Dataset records

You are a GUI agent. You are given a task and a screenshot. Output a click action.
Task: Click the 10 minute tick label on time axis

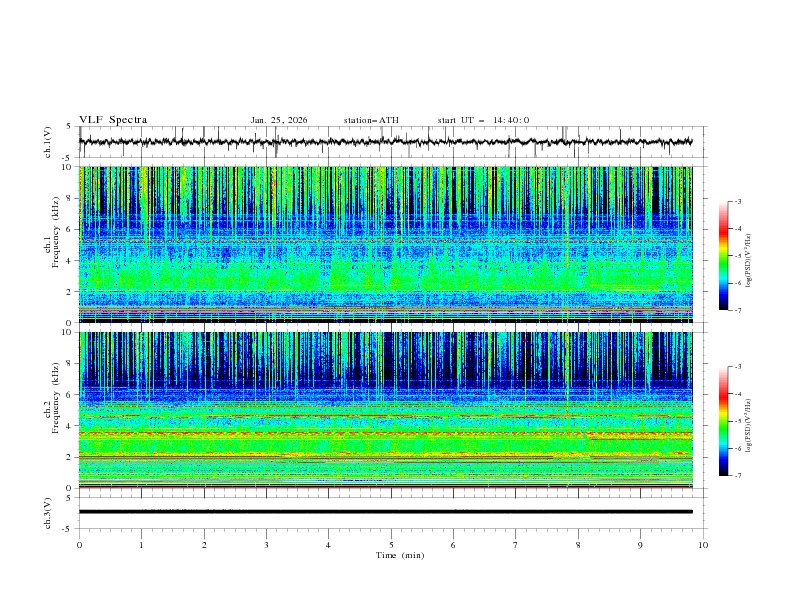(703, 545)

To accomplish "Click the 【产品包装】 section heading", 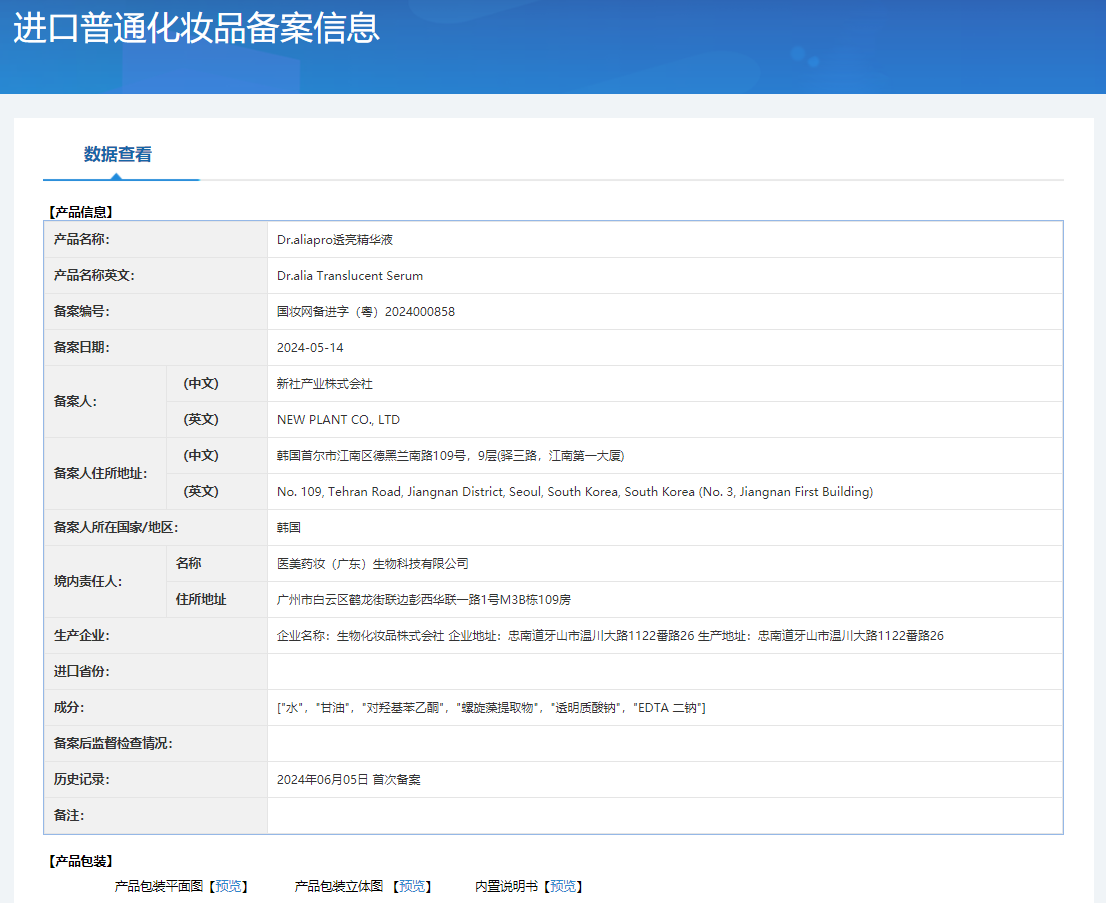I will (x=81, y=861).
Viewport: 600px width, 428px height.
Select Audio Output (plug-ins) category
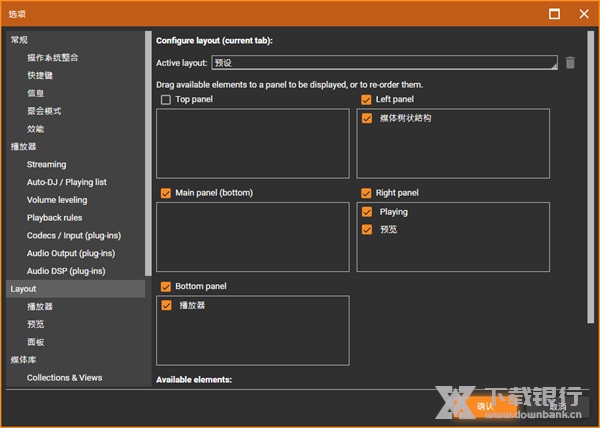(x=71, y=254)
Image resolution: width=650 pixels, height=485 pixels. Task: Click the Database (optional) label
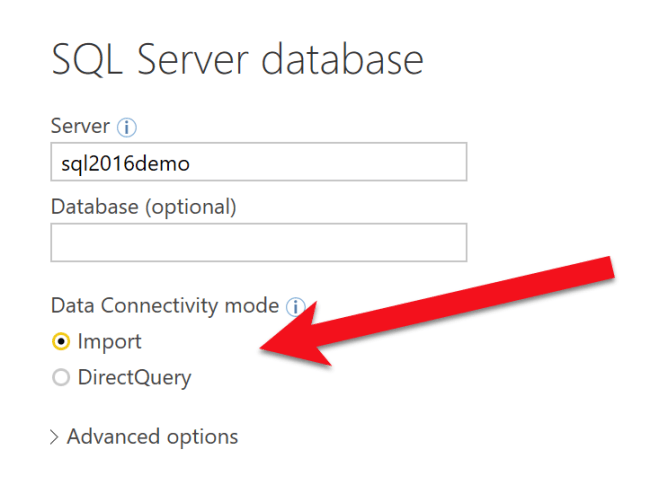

Task description ->
Say how many lines in the entries contain the string "height". Nothing else belongs in the reply.

Reply ->
2